→ STUDY TEXT:
- - - -
Does MS Cause Low Vitamin D? What Research Shows

The relationship between multiple sclerosis and vitamin D runs in both directions, but the stronger evidence points to low vitamin D as a risk factor for developing MS, not primarily the other way around. That said, once you have MS, the disease itself can make it harder to maintain healthy vitamin D levels through several overlapping mechanisms.

What Genetic Studies Reveal About the Direction

The most powerful tool researchers have for untangling cause and effect is a technique called Mendelian randomization, which uses genetic variants as a kind of natural experiment. A large-scale study using 115 genetic variants linked to vitamin D levels found that as genetically determined vitamin D levels increased, the risk of MS decreased significantly. People with genetic profiles associated with higher vitamin D had roughly half the risk of developing MS compared to those with lower levels. This strongly suggests that low vitamin D contributes to MS risk, rather than MS simply dragging vitamin D levels down.

That finding doesn’t rule out the reverse, though. Once MS is established, the disease creates conditions that genuinely lower vitamin D.

How MS Pushes Vitamin D Levels Down

Several features of living with MS work against maintaining adequate vitamin D. The most straightforward is reduced sun exposure. Many people with MS are sensitive to heat, which can temporarily worsen neurological symptoms. This leads to avoiding time outdoors, especially in warm weather, which is exactly when your skin would produce the most vitamin D from sunlight. People with limited mobility, particularly those who are partially or fully dependent on a wheelchair, get even less sun exposure.
- - - -
→ DATA SECTION:

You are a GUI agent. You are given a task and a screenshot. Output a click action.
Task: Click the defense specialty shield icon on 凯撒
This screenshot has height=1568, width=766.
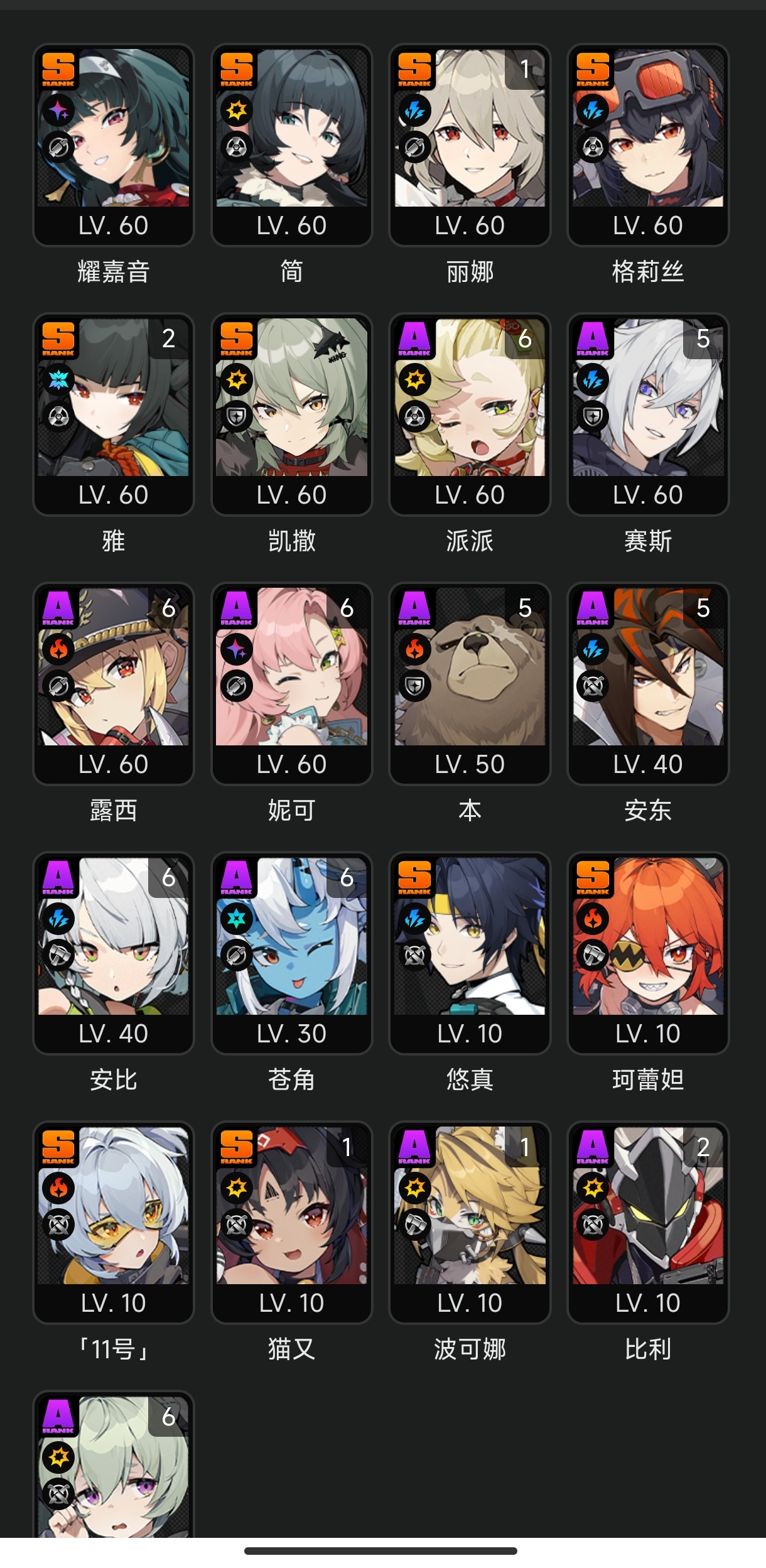(237, 416)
- - - -
→ PROBLEM DESCRIPTION: Reproduce word for word the passage of the MS and vitamin D article between "Does MS Cause" and "several overlapping mechanisms.", inclusive.

→ TASK RESPONSE:
Does MS Cause Low Vitamin D? What Research Shows

The relationship between multiple sclerosis and vitamin D runs in both directions, but the stronger evidence points to low vitamin D as a risk factor for developing MS, not primarily the other way around. That said, once you have MS, the disease itself can make it harder to maintain healthy vitamin D levels through several overlapping mechanisms.